If such a thing existed, it would be useful. For example, we could write a GenAIScript that says “generate the documentation like this”, and automatically get an incremental version of (roughly) the same documentation update.

For systems like Agentic Workflows, it’s almost certainly possible to do this via a source-to-source translation. Indeed if you ask ChatGPT to make such an incremental version given the documentation of the techniques available in the programming model, it will do a pretty good job.

Much more ambitiously, imagine a world where a programming model could express the core transformations/extractions that go on inside, say, a coding agent, or a AI-infused algorithmic transformations like GraphRAG – and an incremental version dropped out, including being able to tune how the incremental versions of the AI functions traded off the different goals above.

Conclusion

A reference point for incrementality for me is this, where incremental computation drops out of F# code https://github.com/fsprojects/Fsharp.Data.Adaptive . There are similar libraries for other languages but it fits particularly well with F#’s computation expressions for computational DSLs.

These problems have come up repeatedly in my work at GitHub Next: AI in the context of incremental changes and events. 
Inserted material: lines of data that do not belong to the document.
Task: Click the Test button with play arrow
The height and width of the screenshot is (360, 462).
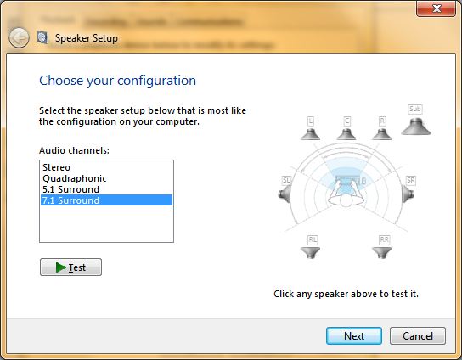Action: click(x=70, y=267)
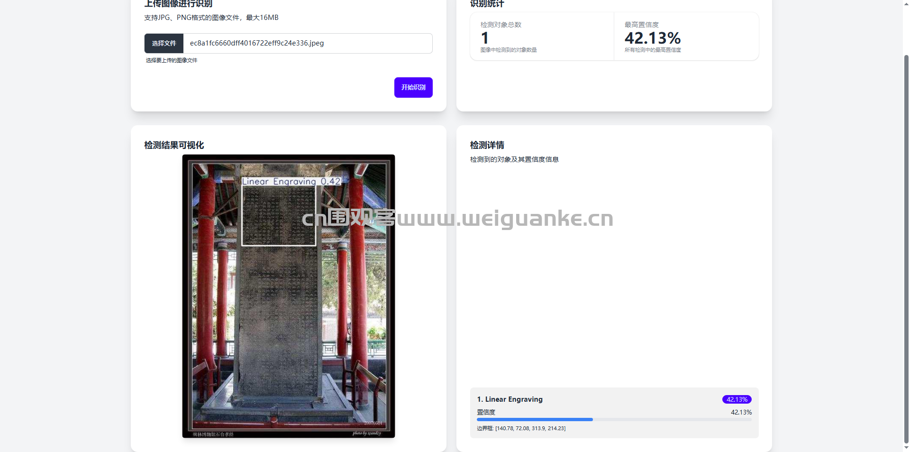Click the 选择文件 choose file button
The height and width of the screenshot is (452, 910).
click(x=164, y=43)
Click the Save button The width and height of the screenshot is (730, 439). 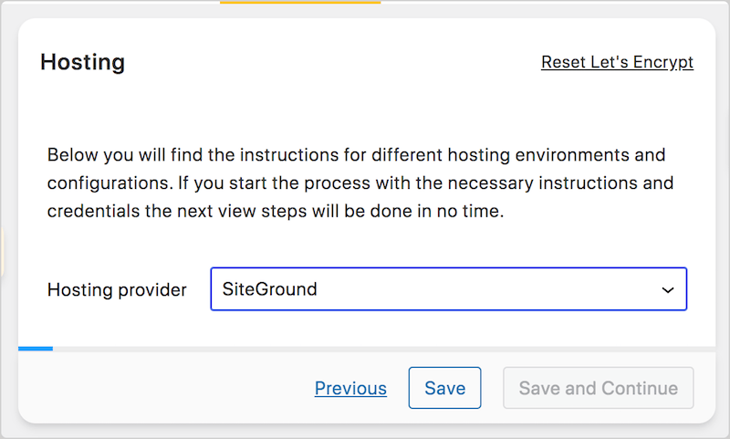[444, 388]
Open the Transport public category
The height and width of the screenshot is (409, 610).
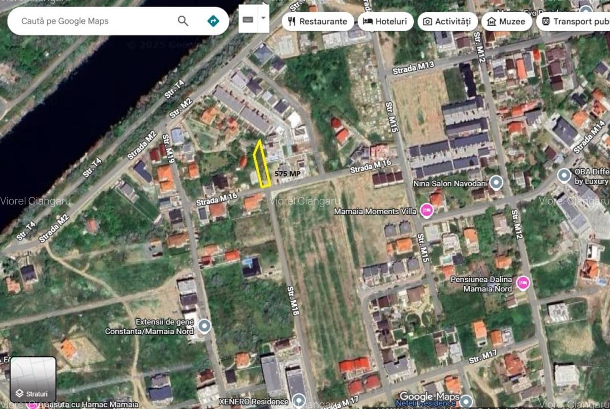click(574, 21)
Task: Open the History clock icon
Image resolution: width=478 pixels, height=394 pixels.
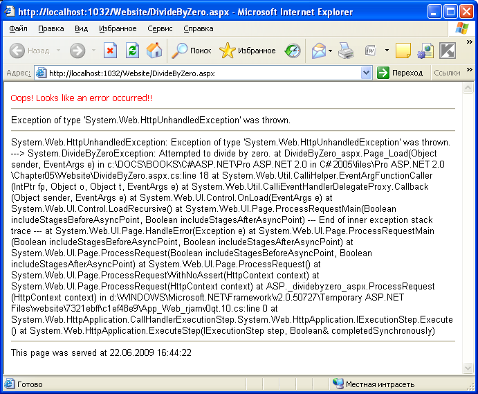Action: pyautogui.click(x=293, y=51)
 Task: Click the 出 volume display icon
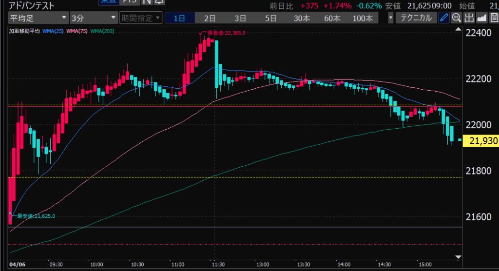tap(469, 19)
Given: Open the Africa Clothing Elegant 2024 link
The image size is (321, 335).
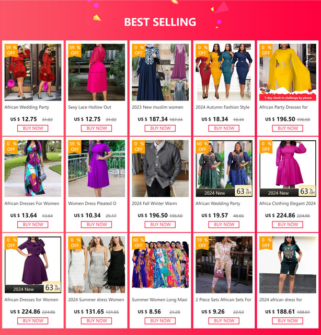Looking at the screenshot, I should click(287, 204).
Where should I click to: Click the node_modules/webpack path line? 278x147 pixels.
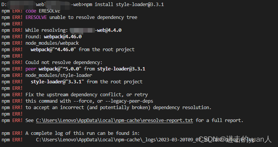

  • In SpecLang, discussed in my post on Intent, meet Toolchain
  • In Copilot Workspace in generative functions from spec ↝ plan ↝ code.
  • In Copilot for Pull Requests, a simple extractive summarization of a pull request
  • Build Discovery has this issue, if you want the inferred build steps to evolve automatically as the repository changes, but also want them to stay stable.
  • In documentation generation – getting reliable updates based on changes to code.

To summarise, just as one of the grand challenges of algorthmic programming is to automatically derive useful, practical, performant incremental versions of functions from their primaries, so one of the grand challenges for mixed AI/algorithmic programming models is to automatically derive incremental versions of AI “functions” from reasonably declarative mixtures of natural language and algorithmic specifications. There are fundamental tradeoffs when doing this between different goals.

p.s.the title of this post should logically be “Extractive AI and Changing Inputs” but I knew Generative would get more clicks. My apologies!